Seleh Notes Volume 9 Number 2 March 2002

© Gill Roberts

Photographs:
Felicity Drown
Gill Roberts

The dance scarf

The brightly-coloured dance scarf, or sampur, is an integral part of most Javanese dance costumes. I have a large collection, which I always use in workshops.

Dancers with the sampur (dance scarf)

 

Stereotypically on my part, when I started this work I initially assumed that boys might be reluctant to use a dance scarf, but I have found in practice that they usually take to it quite happily (and some of them say ‘it’s really cool’).

The dance scarf can be very useful for children who are particularly self-conscious about dancing; it gives them a ‘prop’, something to focus on outside themselves.

We look at how the scarf can be used to amplify and emphasise dance movements, or to represent something else; wings, for instance, or fire, or even a weapon.

With older children I go on to explore the more abstract use of the scarf, in ‘pure dance’ movements or in fight sequences, and to develop skill in manipulating it.

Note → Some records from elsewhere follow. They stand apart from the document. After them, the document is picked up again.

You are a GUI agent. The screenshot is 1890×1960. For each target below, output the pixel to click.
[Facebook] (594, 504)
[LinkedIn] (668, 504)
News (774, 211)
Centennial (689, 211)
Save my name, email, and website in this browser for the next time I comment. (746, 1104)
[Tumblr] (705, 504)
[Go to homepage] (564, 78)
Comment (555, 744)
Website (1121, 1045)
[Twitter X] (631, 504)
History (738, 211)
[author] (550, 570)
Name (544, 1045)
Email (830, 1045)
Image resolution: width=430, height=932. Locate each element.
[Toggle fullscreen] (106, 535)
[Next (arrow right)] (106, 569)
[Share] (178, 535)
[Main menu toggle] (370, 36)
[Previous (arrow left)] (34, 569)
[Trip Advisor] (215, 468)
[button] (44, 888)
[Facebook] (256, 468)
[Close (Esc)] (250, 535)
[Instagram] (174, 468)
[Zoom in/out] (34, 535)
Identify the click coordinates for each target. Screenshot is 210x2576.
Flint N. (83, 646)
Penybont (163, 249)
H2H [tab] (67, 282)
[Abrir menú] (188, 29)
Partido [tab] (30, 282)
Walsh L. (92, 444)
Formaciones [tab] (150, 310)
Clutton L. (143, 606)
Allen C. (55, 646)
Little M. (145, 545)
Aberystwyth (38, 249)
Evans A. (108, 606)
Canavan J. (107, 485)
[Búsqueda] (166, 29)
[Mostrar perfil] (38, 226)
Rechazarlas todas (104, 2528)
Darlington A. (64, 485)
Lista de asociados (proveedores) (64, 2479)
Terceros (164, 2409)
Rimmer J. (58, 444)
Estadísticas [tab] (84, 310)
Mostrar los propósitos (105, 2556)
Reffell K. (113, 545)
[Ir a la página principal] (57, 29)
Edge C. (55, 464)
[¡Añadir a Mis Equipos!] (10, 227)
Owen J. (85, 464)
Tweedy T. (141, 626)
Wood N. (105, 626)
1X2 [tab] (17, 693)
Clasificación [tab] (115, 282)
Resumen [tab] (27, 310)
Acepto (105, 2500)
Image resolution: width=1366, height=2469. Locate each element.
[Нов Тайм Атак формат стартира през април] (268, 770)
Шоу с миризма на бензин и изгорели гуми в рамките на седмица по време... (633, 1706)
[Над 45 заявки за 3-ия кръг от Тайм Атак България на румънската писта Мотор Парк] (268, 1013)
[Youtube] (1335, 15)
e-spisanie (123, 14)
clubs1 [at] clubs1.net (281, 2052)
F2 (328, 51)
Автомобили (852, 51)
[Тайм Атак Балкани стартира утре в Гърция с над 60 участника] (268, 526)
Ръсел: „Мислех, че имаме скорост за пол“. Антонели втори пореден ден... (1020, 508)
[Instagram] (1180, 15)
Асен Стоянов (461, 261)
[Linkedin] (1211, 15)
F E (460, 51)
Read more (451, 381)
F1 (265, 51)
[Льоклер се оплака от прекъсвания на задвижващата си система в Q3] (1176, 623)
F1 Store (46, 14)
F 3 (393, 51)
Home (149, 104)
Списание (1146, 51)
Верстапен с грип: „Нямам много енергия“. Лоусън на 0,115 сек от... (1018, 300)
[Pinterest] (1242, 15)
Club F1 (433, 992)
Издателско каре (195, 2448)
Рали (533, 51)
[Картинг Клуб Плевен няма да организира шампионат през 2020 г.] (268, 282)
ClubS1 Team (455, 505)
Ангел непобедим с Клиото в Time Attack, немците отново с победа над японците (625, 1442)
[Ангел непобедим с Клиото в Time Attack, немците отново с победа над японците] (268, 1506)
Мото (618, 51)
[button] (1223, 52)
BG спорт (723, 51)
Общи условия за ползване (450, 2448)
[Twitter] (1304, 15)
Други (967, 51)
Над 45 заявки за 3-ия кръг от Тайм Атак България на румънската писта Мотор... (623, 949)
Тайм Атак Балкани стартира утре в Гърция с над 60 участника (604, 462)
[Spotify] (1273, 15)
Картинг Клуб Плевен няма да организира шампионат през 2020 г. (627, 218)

With younger children I focus on using it as a prop for representing some aspect of the character they are dancing (bird or butterfly wings, for instance, or elephant’s trunk or ears, or a peacock’s tail, etc).

Making costumes
Javanese dance can be a great stimulus for art and design work. Masks and head-dresses can be made and decorated in a variety of ways - batik scarves, too.

On at least one school project with Golden Deer Gamelan, children as young as four years old were able to make their own dance scarves for a performance, and Year 2 classes made some really spectacular head-dresses.